(Your instructions) Your answer must be a single number: how many lines in the records below contain the word "Israel".

(Information supplied)
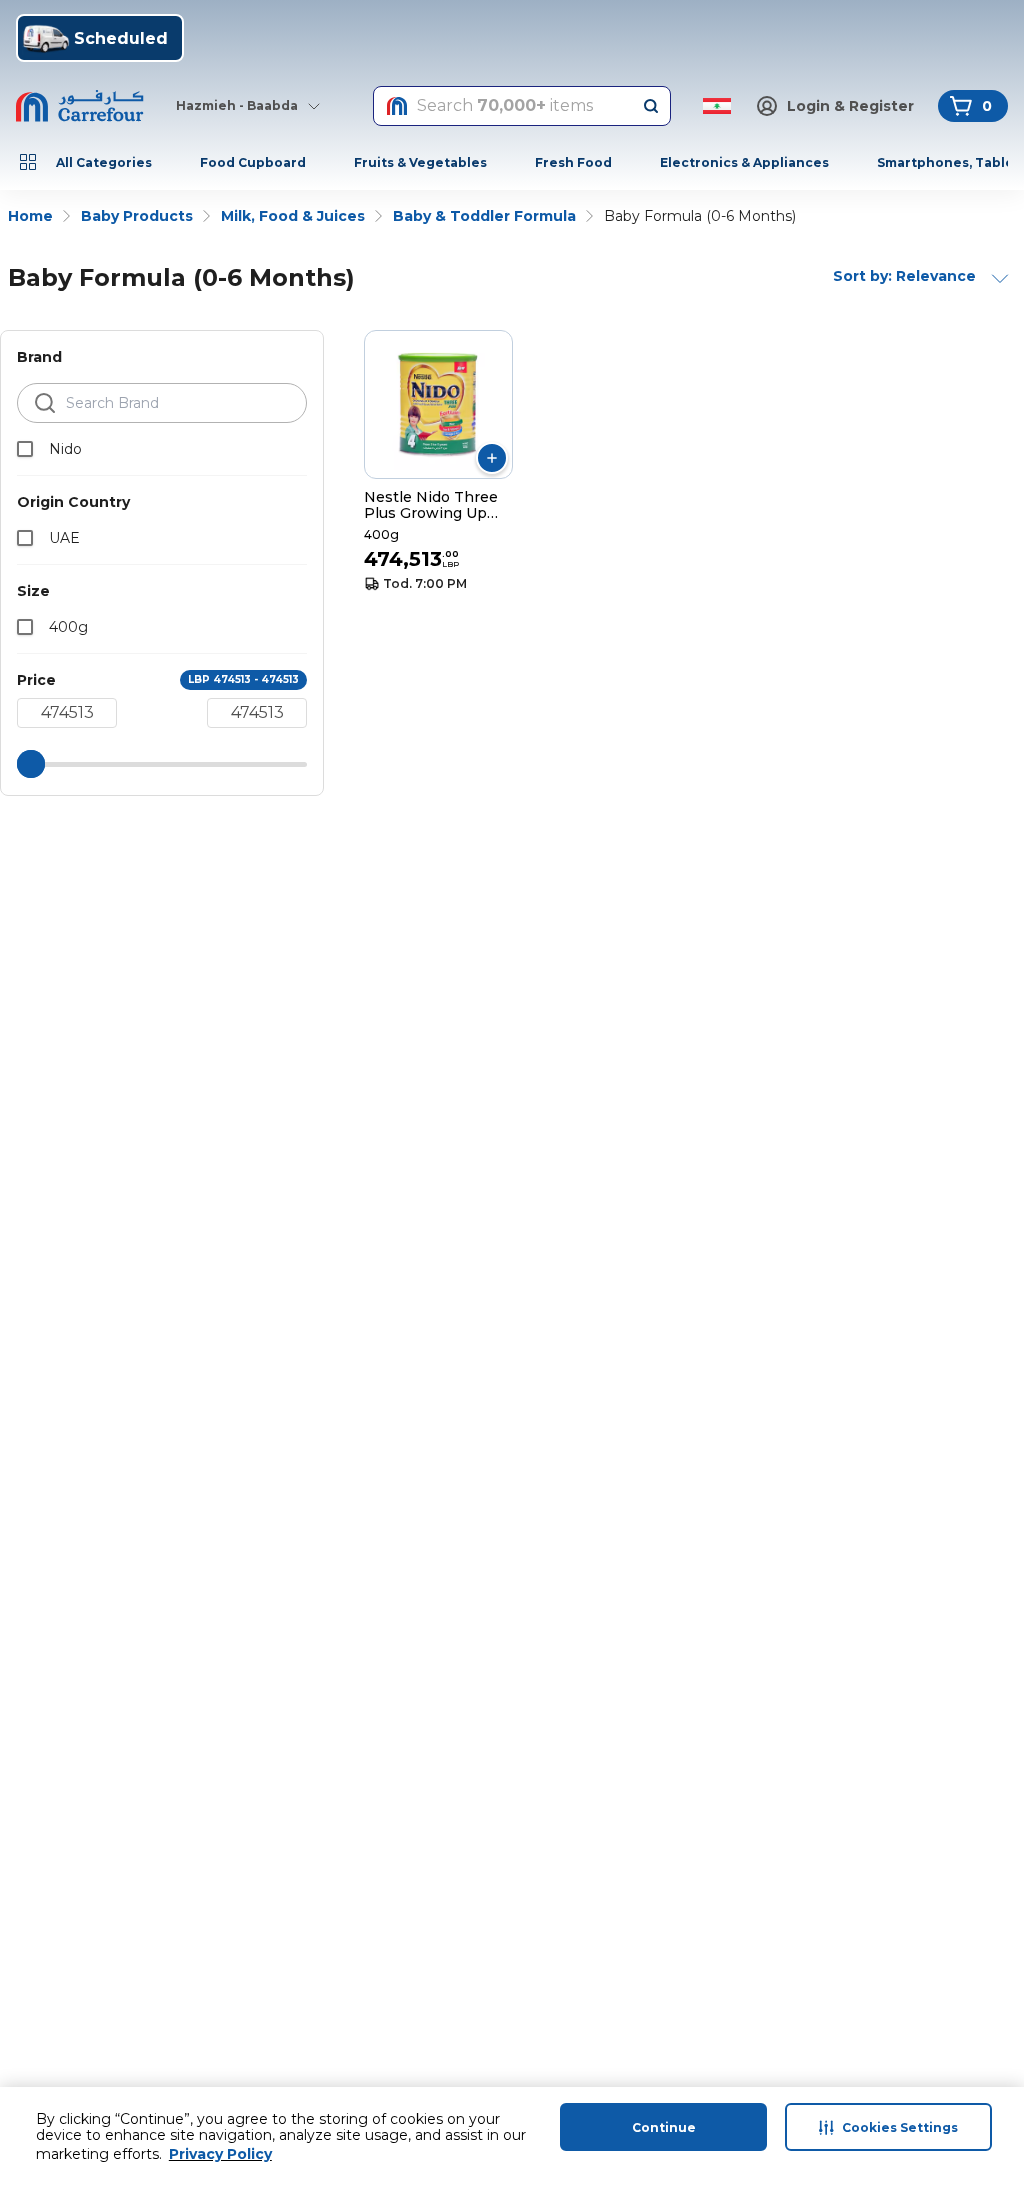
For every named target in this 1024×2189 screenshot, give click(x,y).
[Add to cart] (492, 458)
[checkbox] (25, 449)
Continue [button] (664, 2127)
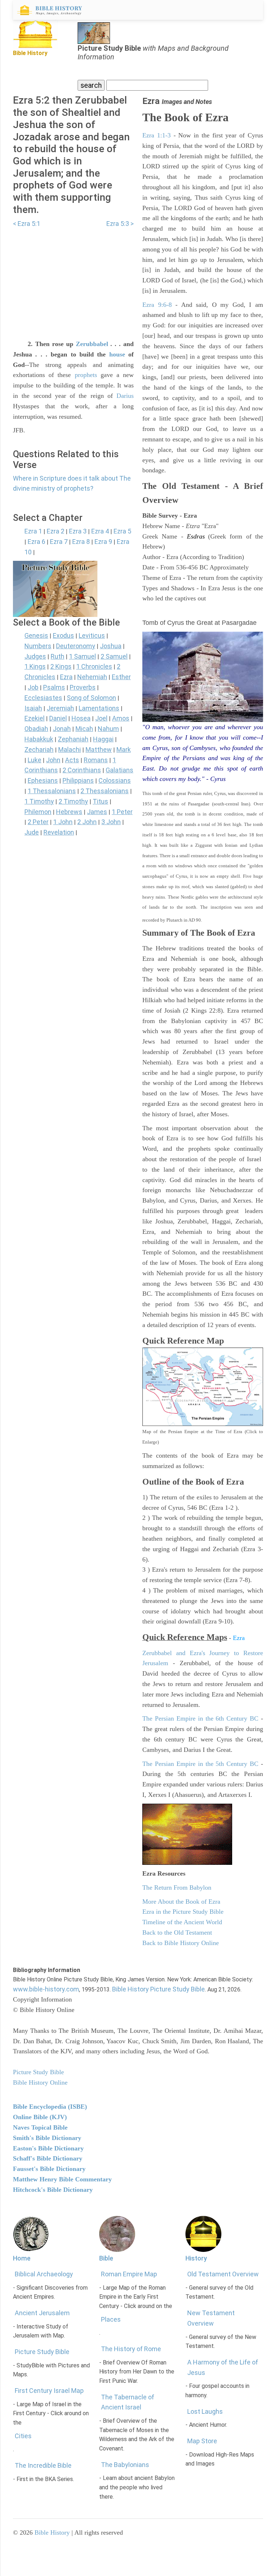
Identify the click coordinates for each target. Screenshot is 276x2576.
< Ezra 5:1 (26, 223)
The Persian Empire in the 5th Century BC (200, 1763)
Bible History (52, 2532)
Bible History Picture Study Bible (158, 1989)
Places (111, 2319)
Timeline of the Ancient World (182, 1922)
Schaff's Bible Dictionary (47, 2158)
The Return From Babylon (176, 1887)
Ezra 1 (33, 531)
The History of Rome (131, 2349)
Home (22, 2258)
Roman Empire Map (129, 2274)
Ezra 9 (103, 541)
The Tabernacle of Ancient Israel (127, 2402)
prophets (86, 374)
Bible (106, 2258)
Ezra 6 (36, 541)
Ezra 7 (59, 541)
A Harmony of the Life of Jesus (222, 2367)
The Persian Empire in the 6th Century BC (200, 1718)
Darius (125, 395)
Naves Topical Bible (40, 2127)
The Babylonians (125, 2464)
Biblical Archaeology (44, 2274)
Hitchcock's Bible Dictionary (53, 2189)
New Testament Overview (211, 2318)
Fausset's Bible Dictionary (49, 2168)
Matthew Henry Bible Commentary (62, 2179)
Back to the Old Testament (177, 1932)
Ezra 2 (55, 531)
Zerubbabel (92, 343)
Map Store (202, 2441)
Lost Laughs (205, 2411)
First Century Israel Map (49, 2390)
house (117, 354)
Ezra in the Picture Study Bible (183, 1911)
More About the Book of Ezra (181, 1901)
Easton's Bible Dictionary (48, 2148)
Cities (23, 2436)
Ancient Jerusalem (42, 2313)
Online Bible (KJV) (40, 2117)
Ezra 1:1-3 (156, 135)
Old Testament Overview (223, 2274)
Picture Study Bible (42, 2351)
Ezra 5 (122, 531)
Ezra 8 (81, 541)
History (196, 2258)
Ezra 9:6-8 (157, 304)
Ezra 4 (100, 531)
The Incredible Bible (43, 2465)
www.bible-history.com (46, 1989)
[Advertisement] (73, 279)
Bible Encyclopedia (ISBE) (50, 2106)
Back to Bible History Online (180, 1942)
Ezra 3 (78, 531)
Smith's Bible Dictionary (47, 2137)
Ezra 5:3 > (120, 223)
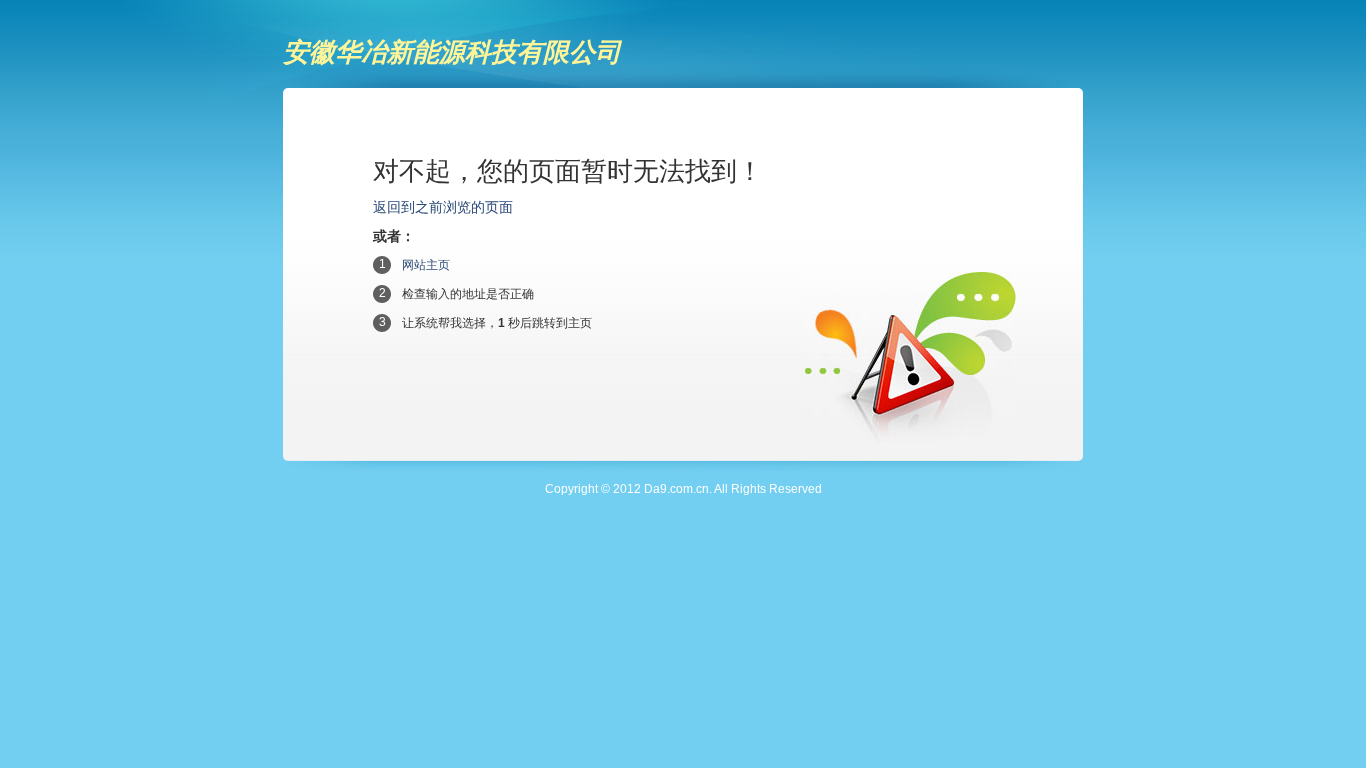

(Solution to this task) 2